Data for this task
★ ★ ★ ★ ★

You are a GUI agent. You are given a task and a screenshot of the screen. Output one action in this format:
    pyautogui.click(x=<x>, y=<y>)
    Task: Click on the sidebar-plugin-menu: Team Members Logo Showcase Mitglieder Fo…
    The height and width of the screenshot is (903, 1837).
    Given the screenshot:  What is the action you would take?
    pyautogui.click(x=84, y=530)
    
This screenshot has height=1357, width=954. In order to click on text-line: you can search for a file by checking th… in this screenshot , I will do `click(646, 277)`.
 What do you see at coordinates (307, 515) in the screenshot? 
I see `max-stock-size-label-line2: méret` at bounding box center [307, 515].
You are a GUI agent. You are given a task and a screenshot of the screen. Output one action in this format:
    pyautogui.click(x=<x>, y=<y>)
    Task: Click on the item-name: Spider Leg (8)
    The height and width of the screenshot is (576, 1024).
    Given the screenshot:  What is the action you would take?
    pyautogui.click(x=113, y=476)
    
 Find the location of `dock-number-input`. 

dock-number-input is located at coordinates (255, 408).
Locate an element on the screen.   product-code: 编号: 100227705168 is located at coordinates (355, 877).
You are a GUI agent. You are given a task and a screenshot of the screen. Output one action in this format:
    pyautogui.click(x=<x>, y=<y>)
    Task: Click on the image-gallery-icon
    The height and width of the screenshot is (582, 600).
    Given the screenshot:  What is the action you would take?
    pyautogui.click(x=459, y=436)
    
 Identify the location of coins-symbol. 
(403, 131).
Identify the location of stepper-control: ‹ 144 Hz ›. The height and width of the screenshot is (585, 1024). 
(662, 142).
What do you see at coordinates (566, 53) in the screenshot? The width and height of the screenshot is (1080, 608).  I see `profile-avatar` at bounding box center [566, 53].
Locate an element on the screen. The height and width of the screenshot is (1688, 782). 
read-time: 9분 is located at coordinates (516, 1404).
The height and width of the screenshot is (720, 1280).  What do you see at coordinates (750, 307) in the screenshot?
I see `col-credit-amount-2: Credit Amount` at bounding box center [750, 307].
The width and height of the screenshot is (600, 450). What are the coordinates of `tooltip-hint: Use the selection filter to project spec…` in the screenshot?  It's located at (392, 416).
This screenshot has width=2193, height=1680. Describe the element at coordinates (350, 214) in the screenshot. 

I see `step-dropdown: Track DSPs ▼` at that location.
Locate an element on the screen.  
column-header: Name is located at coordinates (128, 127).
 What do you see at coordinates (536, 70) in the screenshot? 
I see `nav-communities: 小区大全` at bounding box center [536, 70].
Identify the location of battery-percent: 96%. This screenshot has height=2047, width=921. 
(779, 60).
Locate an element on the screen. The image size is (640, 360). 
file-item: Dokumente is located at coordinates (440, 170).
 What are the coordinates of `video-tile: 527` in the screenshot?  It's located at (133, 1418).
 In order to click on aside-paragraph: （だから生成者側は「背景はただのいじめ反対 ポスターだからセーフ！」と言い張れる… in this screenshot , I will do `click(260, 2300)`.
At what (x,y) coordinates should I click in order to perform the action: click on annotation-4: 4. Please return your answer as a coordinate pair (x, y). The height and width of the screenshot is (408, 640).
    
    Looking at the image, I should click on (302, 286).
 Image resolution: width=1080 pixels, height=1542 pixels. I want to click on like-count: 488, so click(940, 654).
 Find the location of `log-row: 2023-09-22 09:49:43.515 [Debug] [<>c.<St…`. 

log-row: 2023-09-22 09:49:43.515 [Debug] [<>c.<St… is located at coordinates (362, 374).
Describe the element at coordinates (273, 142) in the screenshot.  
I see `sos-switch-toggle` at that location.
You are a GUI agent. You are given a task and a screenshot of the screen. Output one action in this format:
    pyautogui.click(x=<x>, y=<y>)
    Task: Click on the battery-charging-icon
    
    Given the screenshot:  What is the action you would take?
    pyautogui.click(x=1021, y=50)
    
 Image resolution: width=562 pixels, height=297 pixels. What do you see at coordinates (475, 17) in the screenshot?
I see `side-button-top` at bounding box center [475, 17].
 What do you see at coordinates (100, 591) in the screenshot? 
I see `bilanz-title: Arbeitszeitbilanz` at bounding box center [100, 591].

★ ★ ★ ★ ★

Work request
Copy all of the records above without changing a single character, line for line.

Task output
You are a GUI agent. You are given a task and a screenshot of the screen. Output one action in this format:
    pyautogui.click(x=<x>, y=<y>)
    Task: Click on the sidebar-plugin-menu: Team Members Logo Showcase Mitglieder Fo…
    The height and width of the screenshot is (903, 1837).
    Given the screenshot:  What is the action you would take?
    pyautogui.click(x=84, y=530)
    
This screenshot has height=1357, width=954. In order to click on text-line: you can search for a file by checking th… in this screenshot , I will do `click(646, 277)`.
 What do you see at coordinates (307, 515) in the screenshot? 
I see `max-stock-size-label-line2: méret` at bounding box center [307, 515].
You are a GUI agent. You are given a task and a screenshot of the screen. Output one action in this format:
    pyautogui.click(x=<x>, y=<y>)
    Task: Click on the item-name: Spider Leg (8)
    The height and width of the screenshot is (576, 1024).
    Given the screenshot:  What is the action you would take?
    pyautogui.click(x=113, y=476)
    
 Find the location of `dock-number-input`. 

dock-number-input is located at coordinates (255, 408).
Locate an element on the screen.   product-code: 编号: 100227705168 is located at coordinates (355, 877).
You are a GUI agent. You are given a task and a screenshot of the screen. Output one action in this format:
    pyautogui.click(x=<x>, y=<y>)
    Task: Click on the image-gallery-icon
    The height and width of the screenshot is (582, 600).
    Given the screenshot:  What is the action you would take?
    pyautogui.click(x=459, y=436)
    
 Identify the location of coins-symbol. 
(403, 131).
Identify the location of stepper-control: ‹ 144 Hz ›. The height and width of the screenshot is (585, 1024). 
(662, 142).
What do you see at coordinates (566, 53) in the screenshot? The width and height of the screenshot is (1080, 608).  I see `profile-avatar` at bounding box center [566, 53].
Locate an element on the screen. The height and width of the screenshot is (1688, 782). 
read-time: 9분 is located at coordinates (516, 1404).
The height and width of the screenshot is (720, 1280).  What do you see at coordinates (750, 307) in the screenshot?
I see `col-credit-amount-2: Credit Amount` at bounding box center [750, 307].
The width and height of the screenshot is (600, 450). What are the coordinates of `tooltip-hint: Use the selection filter to project spec…` in the screenshot?  It's located at (392, 416).
This screenshot has width=2193, height=1680. Describe the element at coordinates (350, 214) in the screenshot. 

I see `step-dropdown: Track DSPs ▼` at that location.
Locate an element on the screen.  
column-header: Name is located at coordinates (128, 127).
 What do you see at coordinates (536, 70) in the screenshot? 
I see `nav-communities: 小区大全` at bounding box center [536, 70].
Identify the location of battery-percent: 96%. This screenshot has height=2047, width=921. 
(779, 60).
Locate an element on the screen. The image size is (640, 360). 
file-item: Dokumente is located at coordinates (440, 170).
 What are the coordinates of `video-tile: 527` in the screenshot?  It's located at (133, 1418).
 In order to click on aside-paragraph: （だから生成者側は「背景はただのいじめ反対 ポスターだからセーフ！」と言い張れる… in this screenshot , I will do `click(260, 2300)`.
At what (x,y) coordinates should I click in order to perform the action: click on annotation-4: 4. Please return your answer as a coordinate pair (x, y). The height and width of the screenshot is (408, 640).
    
    Looking at the image, I should click on (302, 286).
 Image resolution: width=1080 pixels, height=1542 pixels. I want to click on like-count: 488, so click(940, 654).
 Find the location of `log-row: 2023-09-22 09:49:43.515 [Debug] [<>c.<St…`. 

log-row: 2023-09-22 09:49:43.515 [Debug] [<>c.<St… is located at coordinates (362, 374).
Describe the element at coordinates (273, 142) in the screenshot.  
I see `sos-switch-toggle` at that location.
You are a GUI agent. You are given a task and a screenshot of the screen. Output one action in this format:
    pyautogui.click(x=<x>, y=<y>)
    Task: Click on the battery-charging-icon
    
    Given the screenshot:  What is the action you would take?
    pyautogui.click(x=1021, y=50)
    
 Image resolution: width=562 pixels, height=297 pixels. What do you see at coordinates (475, 17) in the screenshot?
I see `side-button-top` at bounding box center [475, 17].
 What do you see at coordinates (100, 591) in the screenshot? 
I see `bilanz-title: Arbeitszeitbilanz` at bounding box center [100, 591].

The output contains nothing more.